Janet - Arrgh, What websites have you been looking at?
A good website is www.islamonline.net
They cover a lot of different topics and the "Discover Islam" section is especially good.

As for books, an excellent online store can be found here:
http://www.islamic-foundation.com/

I guess the big decision you may have to face at some point is do you want to raise him as a Muslim or do you want to raise him knowing about Islam.

One more thing, and I apologise if this is stating the obvious but Muslims are a very varied bunch, so don't worry if some are not helpful, we're not all like that.

Finally, Islam is not just a peaceful religion it is a beautiful one and God Willing, as you and your son learn more about Islam, you will experience this.

Any questions you have, or help you need, please don't hesitate to to email me at safiyaoutlines@gmail.com

Janet said...

Shukran again Safiya. I can't remember the urls for the websites I've seen - and the majority were 'nice' just a noticeable few weren't :-( And from what I've read I agree Islam is a very beautiful religion - and THAT is what I want my son to grow up learning.

I'll check out those websites you suggested and probably email you too - its very kind of you to offer to help me :-)

Janet

MuslimMum said...

Assalamu alaikum,

I am quite new to blogging. I keep reading about all these problems that seem to occur between muslims in the blogging world. Admittedly I dont get much of a chance to read all that many other blogs, so i remain blissfully ignorant but it seems kinda scarey out there. I hope i never have to see this side.

Aaminah said...

Asalaamu alaikum Safiyah,

You know that I totally know where you are coming from in this post. :)

For Janet, if she is still reading, a friend of mine recently asked about an online resource for teaching her daughter Arabic and was recommended this site, which you may find useful. http://www.quranexplorer.com/

And I would say that locally, even if he learns Qur'anic Arabic, it is a good start that has no downside. :)

One of the best ways to help give him a good view of his culture is to seek out people of that culture. It can be difficult to find someone local, but why shouldn't he be friendly with the Asian Muslims in your local area too? Perhaps through on-line interaction you can make some friends of the Maghrebi background, and as he gets older maybe he will at least have penpals or something that way. :)
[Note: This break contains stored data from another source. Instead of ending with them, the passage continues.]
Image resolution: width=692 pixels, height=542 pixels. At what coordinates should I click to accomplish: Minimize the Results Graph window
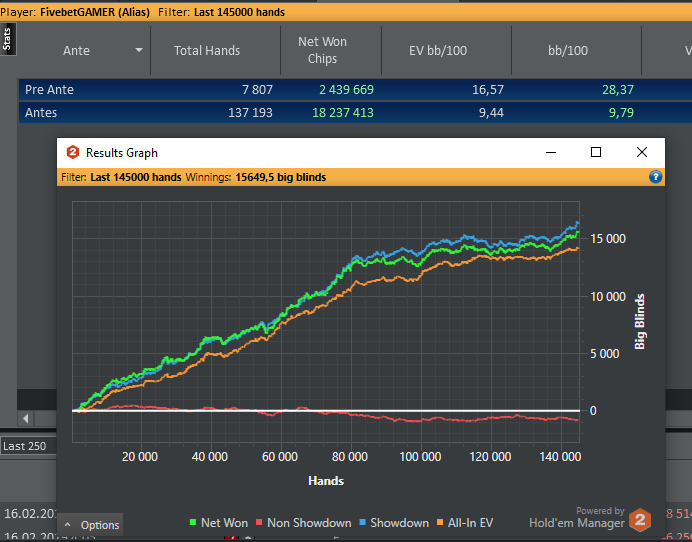point(550,152)
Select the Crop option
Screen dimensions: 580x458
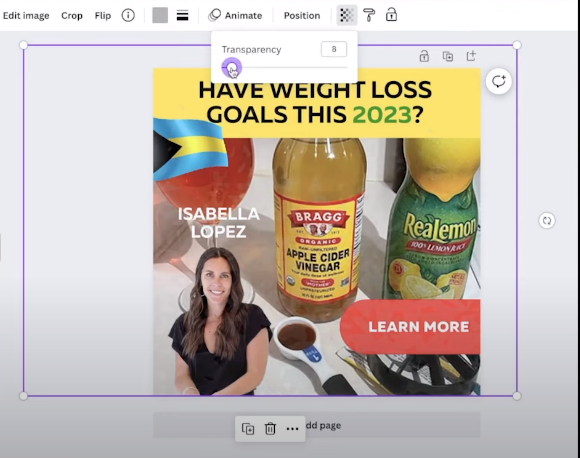click(x=72, y=16)
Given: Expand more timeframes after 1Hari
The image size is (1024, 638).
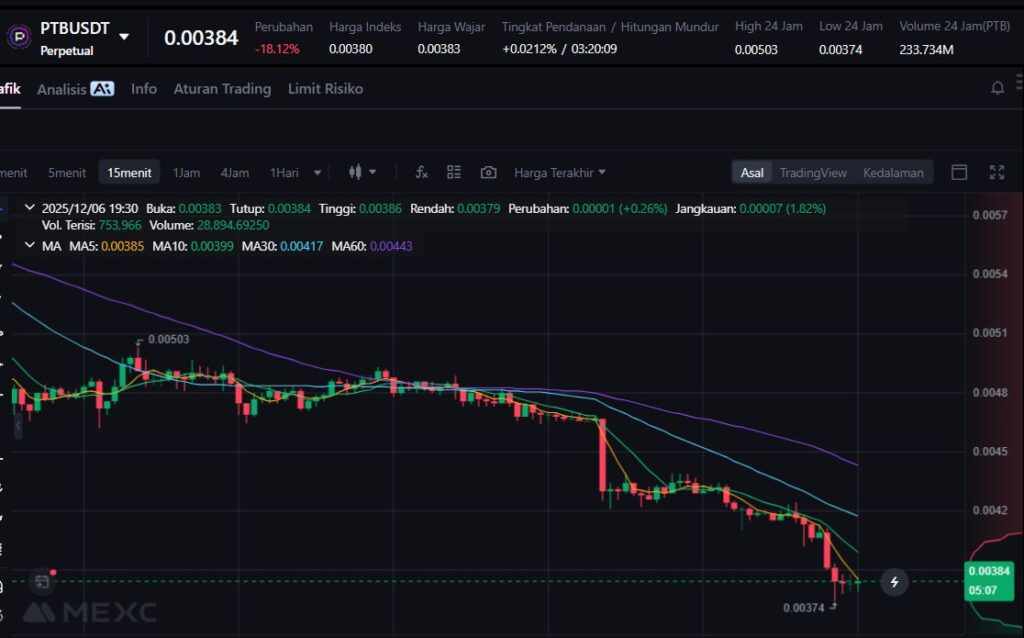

As a child who was adopted away from her own culture, I cannot tell you enough how wonderful it is to see a mother who cares so deeply to ensure that she is helping to provide that connection. It is extremely important.

socrunchy said...

Thank you sister! I'm so sick of the comments I get as well. I doubt these ignorant people ever stop to consider the particular habits of their own society when they come to accuse Muslims. Patriarchy and misogyny exist in every culture, in every society, and every religion and if it isn't really there some people will just twist and dig trying to conjure up something to fit their liking.

Umm Salihah said...

Assalam-alaikam,
Great post Sister Safiyah, you've said so eloguently the things so many of us think but don't have the adequate words to express.